### [What is needed]
A verbatim copy of every entry is required. Produce it now.
*** The input ***
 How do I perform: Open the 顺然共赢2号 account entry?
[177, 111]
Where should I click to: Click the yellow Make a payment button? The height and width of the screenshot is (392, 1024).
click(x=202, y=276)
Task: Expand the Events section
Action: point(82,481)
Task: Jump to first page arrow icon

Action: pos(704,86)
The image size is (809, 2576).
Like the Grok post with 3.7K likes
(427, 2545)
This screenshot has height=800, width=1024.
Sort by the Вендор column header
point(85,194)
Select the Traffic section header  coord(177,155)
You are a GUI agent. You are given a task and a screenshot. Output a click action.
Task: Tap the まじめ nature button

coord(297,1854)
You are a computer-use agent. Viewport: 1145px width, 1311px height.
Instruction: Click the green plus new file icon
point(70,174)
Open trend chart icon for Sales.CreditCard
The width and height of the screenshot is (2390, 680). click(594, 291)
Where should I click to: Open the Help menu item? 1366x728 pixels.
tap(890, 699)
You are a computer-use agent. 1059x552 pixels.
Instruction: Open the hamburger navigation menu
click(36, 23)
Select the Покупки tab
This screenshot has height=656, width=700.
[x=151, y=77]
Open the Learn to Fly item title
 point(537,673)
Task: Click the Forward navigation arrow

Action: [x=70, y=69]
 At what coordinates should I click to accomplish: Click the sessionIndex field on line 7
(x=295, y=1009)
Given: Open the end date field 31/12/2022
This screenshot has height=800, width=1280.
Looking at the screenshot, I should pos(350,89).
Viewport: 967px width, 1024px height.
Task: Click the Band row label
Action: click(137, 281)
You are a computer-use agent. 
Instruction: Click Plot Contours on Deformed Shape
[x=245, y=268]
*** End of The input ***
### [Response area]
 How do I perform: Open the 顺然共赢2号 account entry?
[177, 111]
Where should I click to: Click the yellow Make a payment button? The height and width of the screenshot is (392, 1024).
click(x=202, y=276)
Task: Expand the Events section
Action: point(82,481)
Task: Jump to first page arrow icon

Action: pos(704,86)
The image size is (809, 2576).
Like the Grok post with 3.7K likes
(427, 2545)
This screenshot has height=800, width=1024.
Sort by the Вендор column header
point(85,194)
Select the Traffic section header  coord(177,155)
You are a GUI agent. You are given a task and a screenshot. Output a click action.
Task: Tap the まじめ nature button

coord(297,1854)
You are a computer-use agent. Viewport: 1145px width, 1311px height.
Instruction: Click the green plus new file icon
point(70,174)
Open trend chart icon for Sales.CreditCard
The width and height of the screenshot is (2390, 680). click(594, 291)
Where should I click to: Open the Help menu item? 1366x728 pixels.
tap(890, 699)
You are a computer-use agent. 1059x552 pixels.
Instruction: Open the hamburger navigation menu
click(36, 23)
Select the Покупки tab
This screenshot has height=656, width=700.
[x=151, y=77]
Open the Learn to Fly item title
 point(537,673)
Task: Click the Forward navigation arrow

Action: [x=70, y=69]
 At what coordinates should I click to accomplish: Click the sessionIndex field on line 7
(x=295, y=1009)
Given: Open the end date field 31/12/2022
This screenshot has height=800, width=1280.
Looking at the screenshot, I should pos(350,89).
Viewport: 967px width, 1024px height.
Task: Click the Band row label
Action: click(137, 281)
You are a computer-use agent. 
Instruction: Click Plot Contours on Deformed Shape
[x=245, y=268]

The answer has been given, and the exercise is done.